The Office of Personnel Management is launching a series of programs to improve work/life balance for its 5,000 employees, a move that, if successful, many say will cascade throughout the federal government and into the private sector.

During the past several months, President Barack Obama and first lady Michelle Obama have called for employers to do a better job in establishing work/life balance programs.

The president has reviewed our plans and is very excited by it,” says John Berry, director of the OPM.

Establishing work/life programs and creating a better work environment is critical, particularly in the public sector, where managers don’t control pay and benefits, Berry says.

Rather than launch a series of pilot programs, Berry has created a task force of 12 employees dubbed “The Wolf Pack” to discover what the OPM workforce wants. The OPM also is holding monthly town hall meetings to discuss possibilities for work/life programs, he says.

“I don’t have unlimited money, so we want to come up with a list of priorities,” he says.

Among the suggestions is providing day care not just for employees’ children, but also for their parents, which is becoming a growing issue, Berry says.

The OPM has already started to expand its wellness programs. It is devoting $300,000 to upgrading its health clinic.

And the agency isn’t working alone.

It is teaming up with the Department of the Interior and the General Services Administration to see how they can coordinate efforts and share resources, Berry says.

“For example, the Department of Interior has a nice gym, so there is no reason to replicate that,” he says. “But we might kick in more money to hire more staff so that our employees can use it.”

Experts would like to see the OPM be creative about what it does with regard to work/life programs.

Too often, work/life balance is thought of as just allowing employees to telework, and it’s so much more than that, says Kathryn Kadilak, a former work/life manager for the Department of Justice during the Clinton administration and president of Strategic WorkLife Solutions in Warrenton, Virginia.

“Unfortunately, telework has overtaken everything else,” Kadilak says. “That’s why I think OPM is looking at what they can do in terms of broader work/life programs.”

Currently 34 percent of the OPM’s eligible employees telework, and the agency’s Wolf Pack is talking to academic institutions as well as private employers about other ways to provide work/life balance, Berry says.

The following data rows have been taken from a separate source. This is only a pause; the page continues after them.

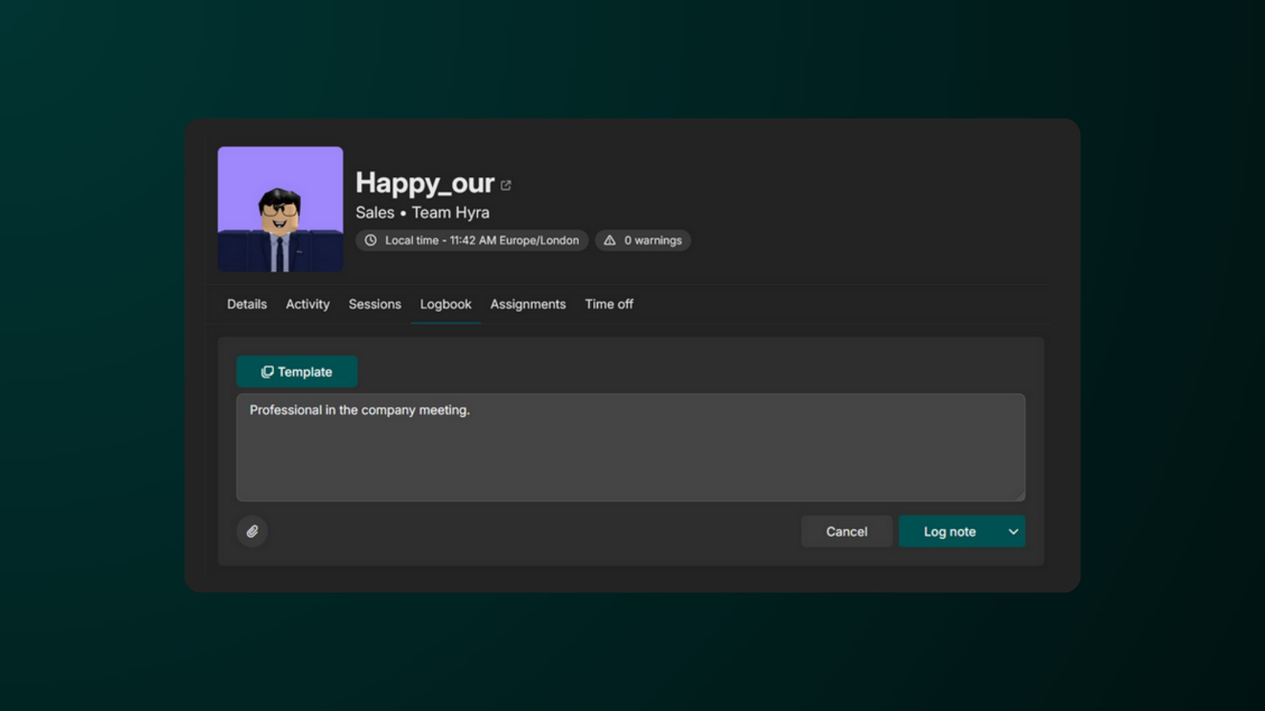The height and width of the screenshot is (711, 1265).
Task: Click the warning triangle icon
Action: [610, 240]
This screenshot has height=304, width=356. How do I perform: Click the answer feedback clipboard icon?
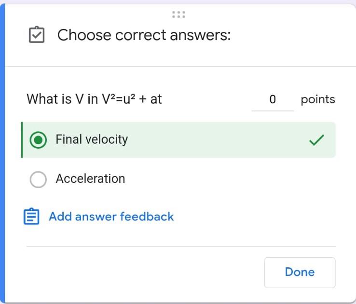pos(31,217)
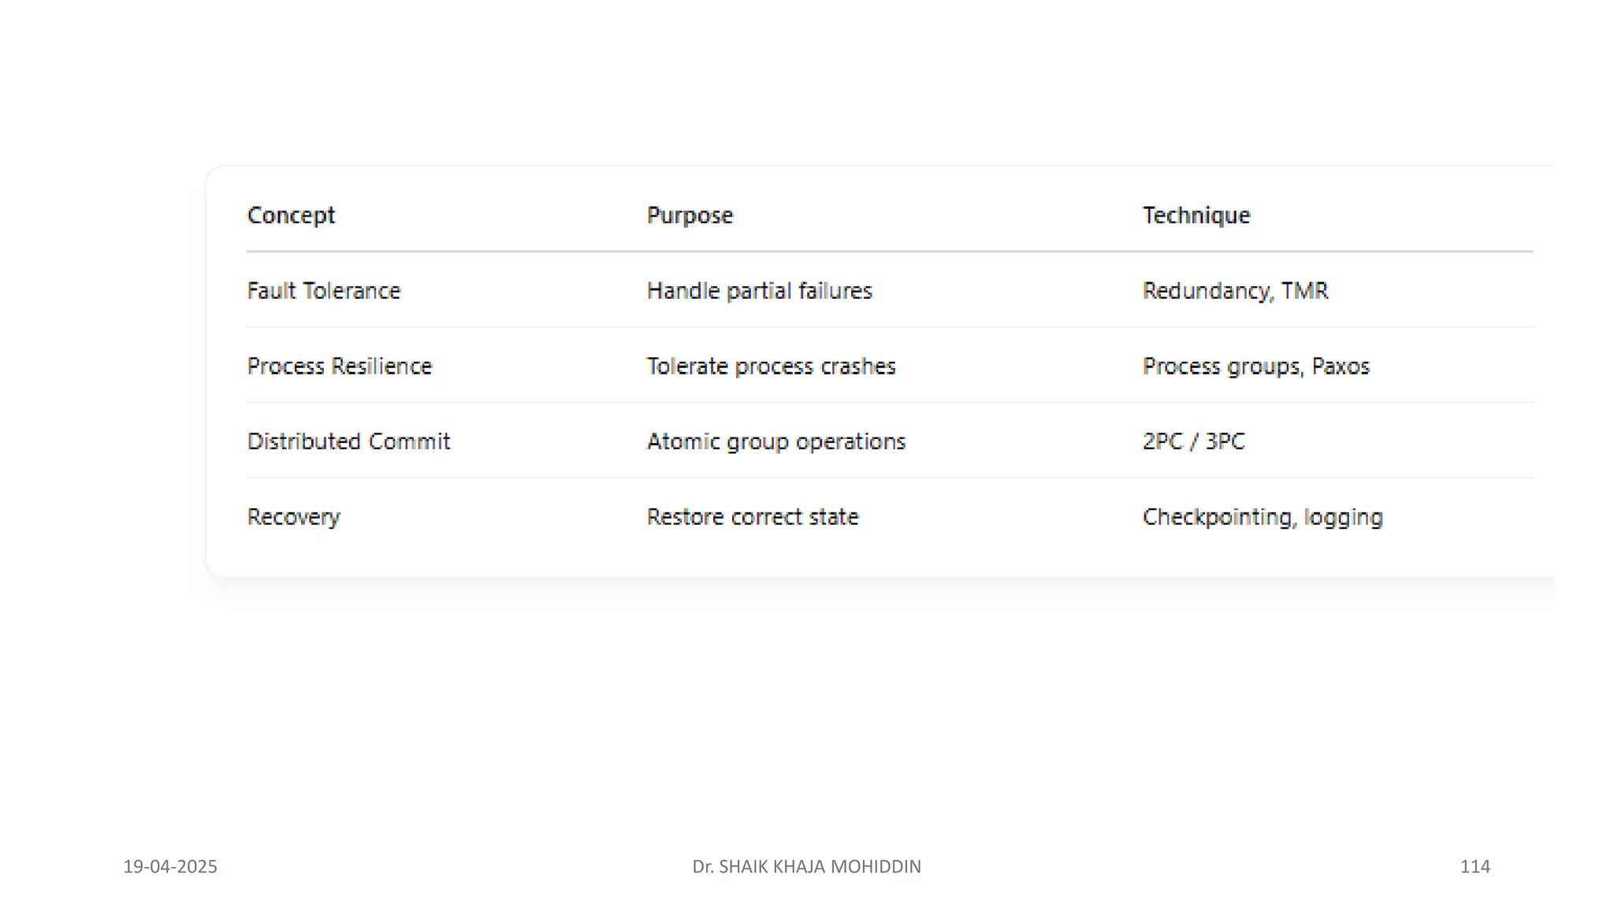The image size is (1614, 908).
Task: Click the word Paxos
Action: point(1341,367)
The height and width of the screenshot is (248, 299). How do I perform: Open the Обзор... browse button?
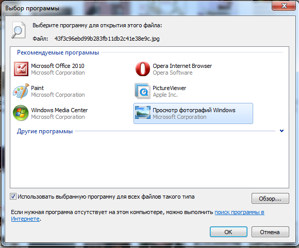tap(270, 199)
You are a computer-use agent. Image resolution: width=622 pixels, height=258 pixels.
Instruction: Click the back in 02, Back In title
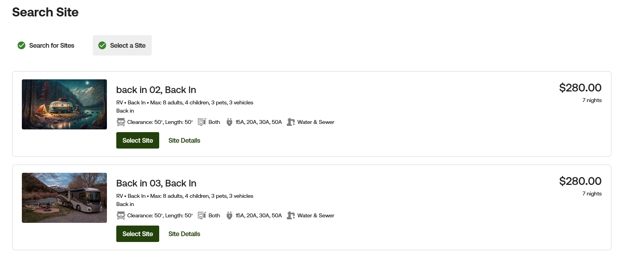click(156, 90)
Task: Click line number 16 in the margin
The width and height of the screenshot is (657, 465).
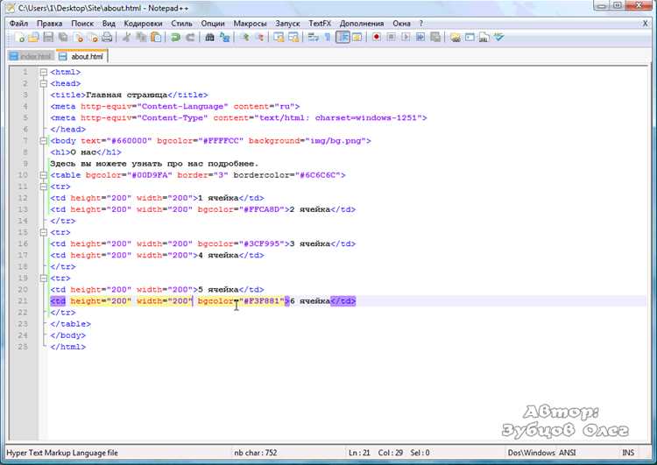Action: (23, 243)
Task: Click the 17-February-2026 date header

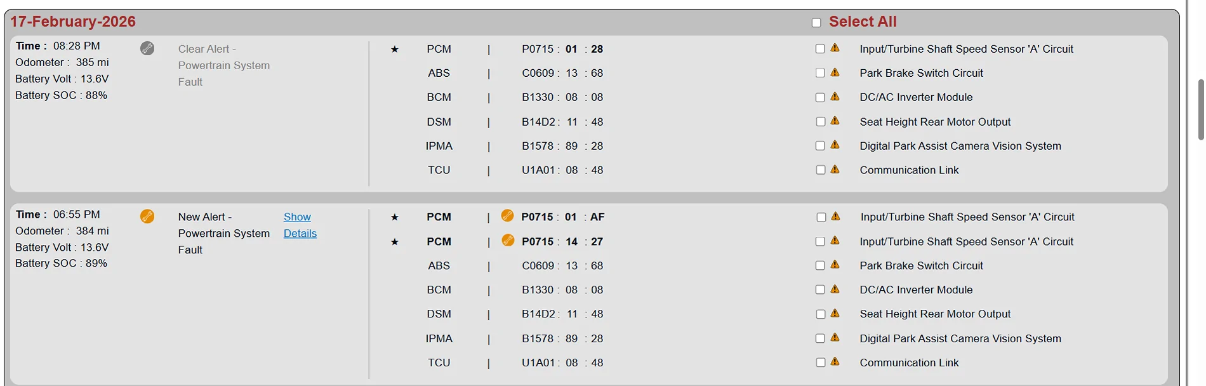Action: pos(73,22)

“Telework is a great tool and one that we are working to expand and implement more broadly, but by no means is it the be-all, end-all,” he says.

Experts believe that if Berry’s programs are successful, not only will other federal agencies adopt them, but private employers will as well, as they realize they need such programs to compete for talent.

Given the poor economy, many private-sector employees have lost their jobs and are looking at public-sector jobs as an alternative, says Kathie Lingle, director of the Scottsdale, Arizona-based Alliance for Work-Life Progress, a division of WorldatWork.

“A guaranteed pension is looking pretty good right now,” she says. “A lot of the talent that has been fired may not be available to private-sector employers to be rehired unless they implement these kinds of programs.”